INFORMATION SHOWN:
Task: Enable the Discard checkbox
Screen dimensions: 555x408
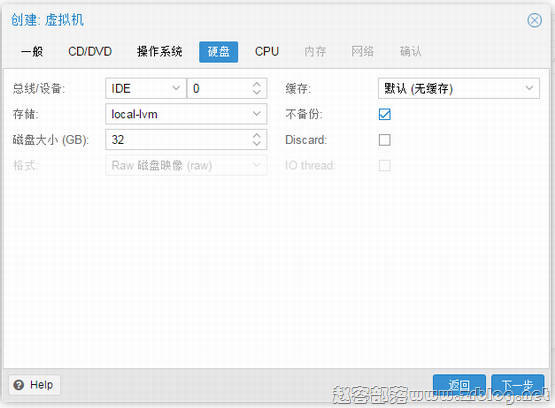Action: coord(384,140)
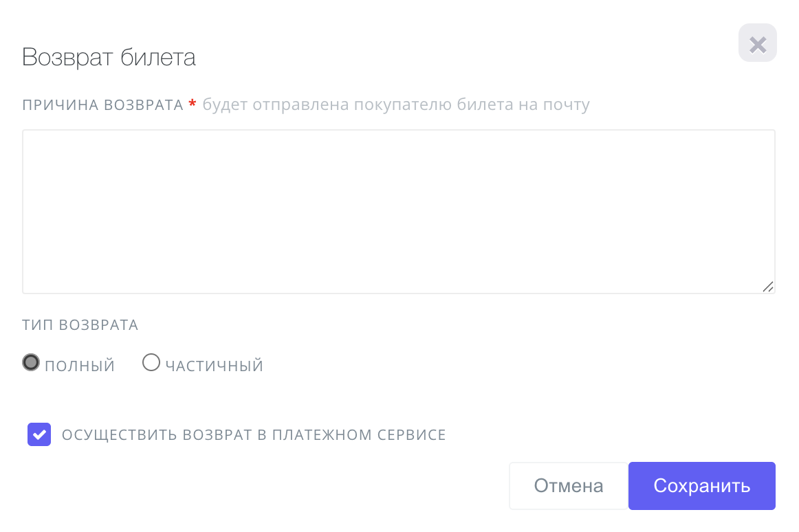The image size is (799, 532).
Task: Click the Возврат билета dialog title
Action: 109,57
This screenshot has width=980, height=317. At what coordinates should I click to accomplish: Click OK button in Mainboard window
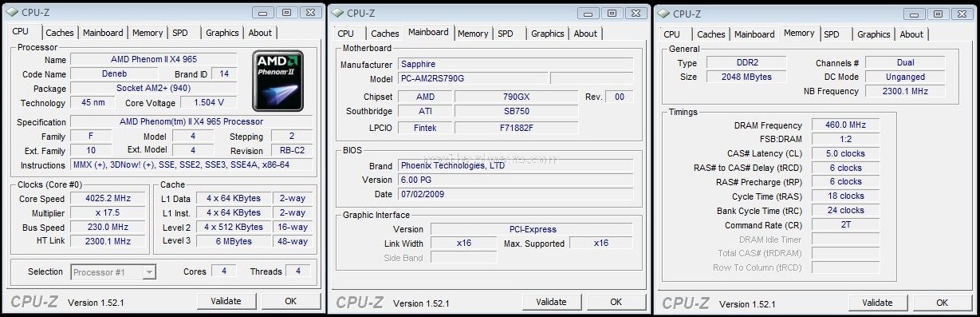(x=616, y=302)
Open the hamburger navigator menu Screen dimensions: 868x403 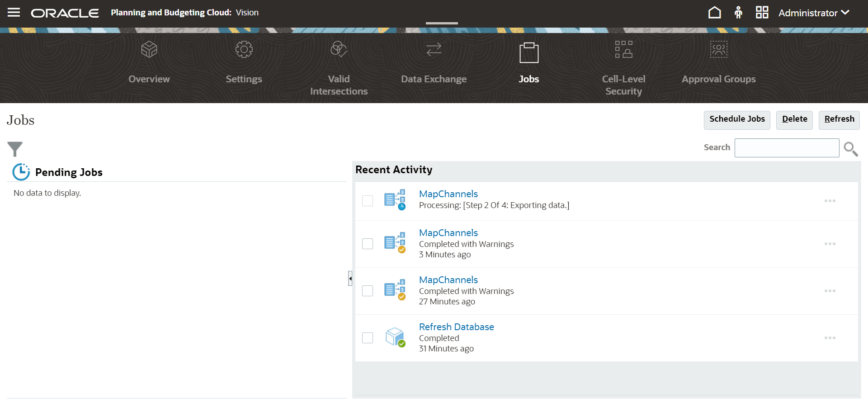(x=14, y=12)
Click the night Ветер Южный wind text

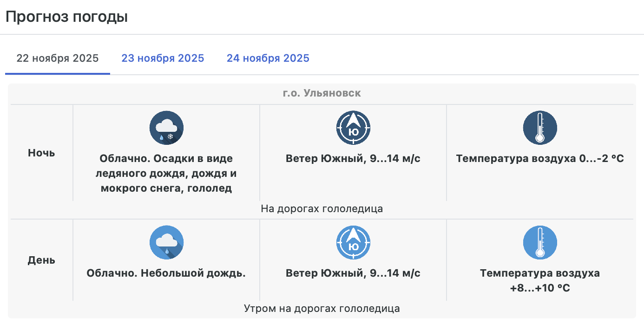[x=353, y=159]
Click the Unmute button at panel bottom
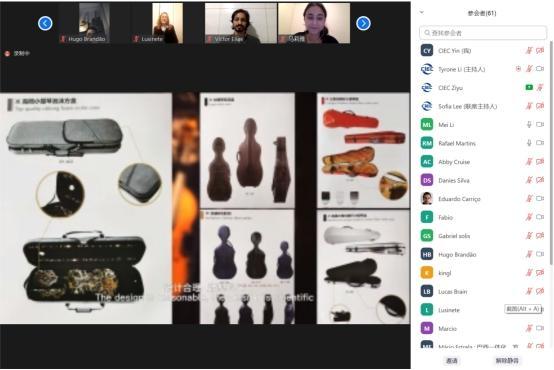The width and height of the screenshot is (554, 370). point(507,361)
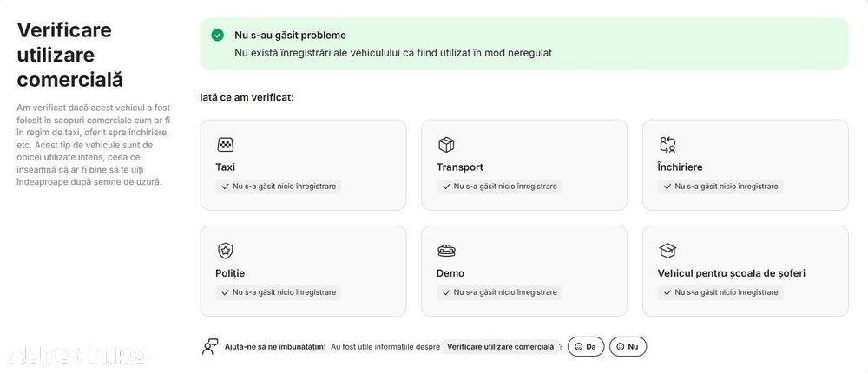Screen dimensions: 868x373
Task: Click Taxi's 'Nu s-a găsit nicio înregistrare' badge
Action: pyautogui.click(x=278, y=187)
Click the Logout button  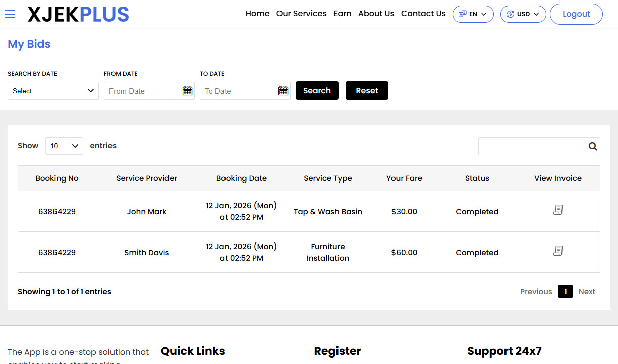click(x=576, y=14)
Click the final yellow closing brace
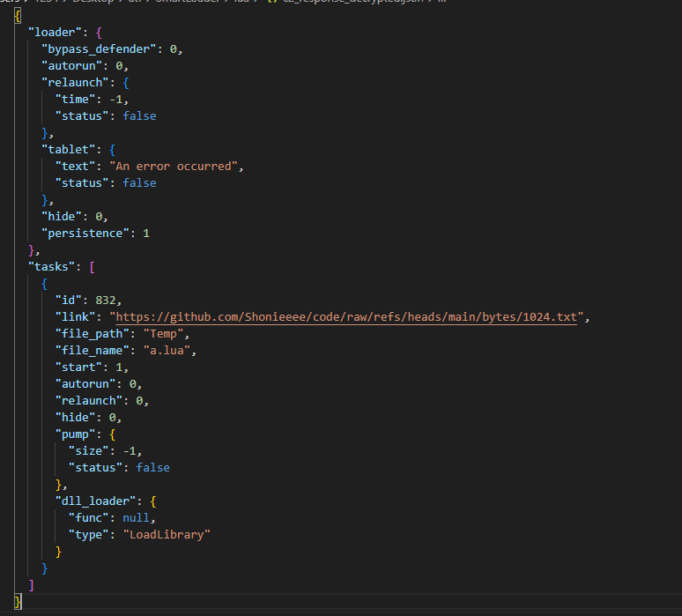This screenshot has height=616, width=682. coord(18,602)
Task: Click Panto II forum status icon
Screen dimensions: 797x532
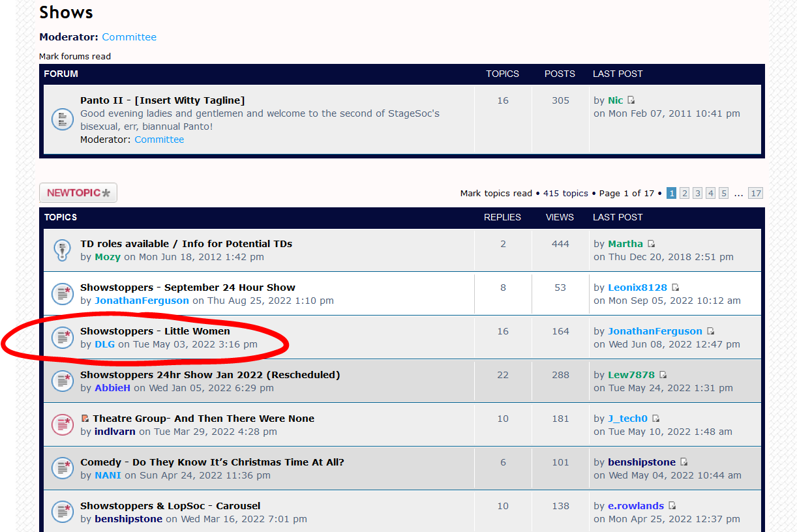Action: [x=62, y=119]
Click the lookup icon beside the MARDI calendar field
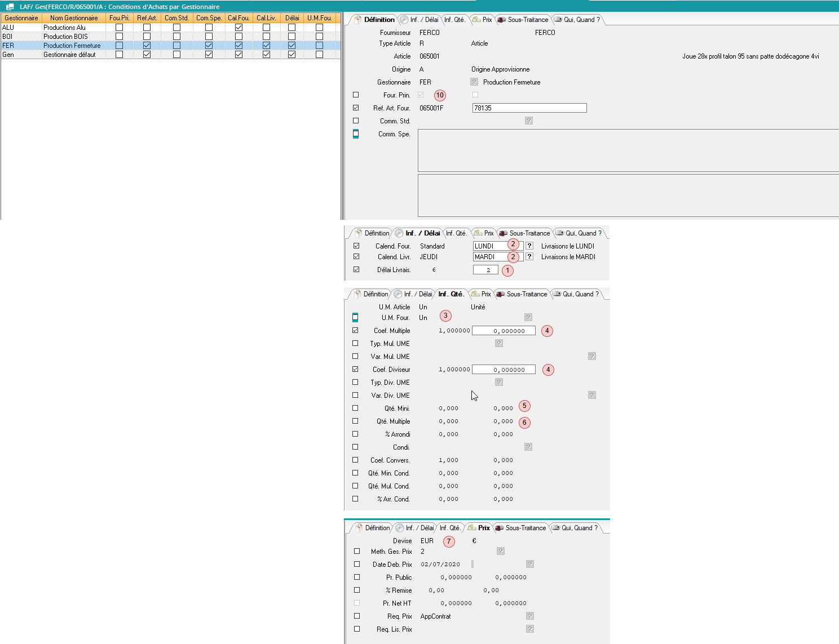Image resolution: width=839 pixels, height=644 pixels. pos(529,256)
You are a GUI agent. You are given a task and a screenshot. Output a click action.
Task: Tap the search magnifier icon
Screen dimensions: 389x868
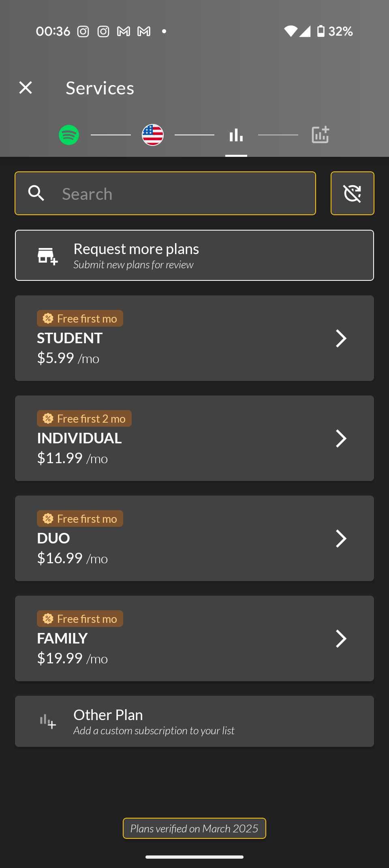(36, 193)
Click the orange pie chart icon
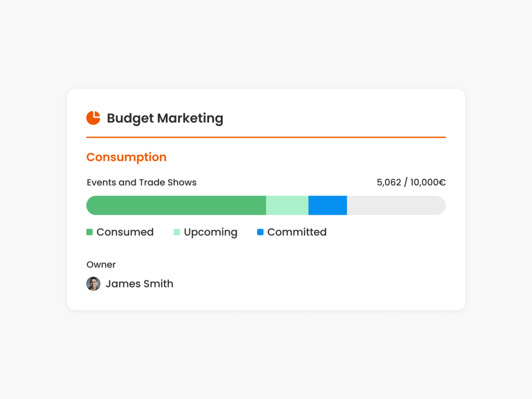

WHAT IS NEEDED:
All that is required is an exact reproduction of the lines from the one containing "Click the final yellow closing brace" to the final line of the listing above, pictures omitted.

EXERCISE OUTPUT:
Click the final yellow closing brace
This screenshot has height=616, width=682. coord(18,602)
Task: Click Panto II forum status icon
Screen dimensions: 797x532
Action: [x=62, y=119]
Click the lookup icon beside the MARDI calendar field
Image resolution: width=839 pixels, height=644 pixels. pos(529,256)
You are a GUI agent. You are given a task and a screenshot. Output a click action.
Task: Tap the search magnifier icon
Screen dimensions: 389x868
(36, 193)
Click the orange pie chart icon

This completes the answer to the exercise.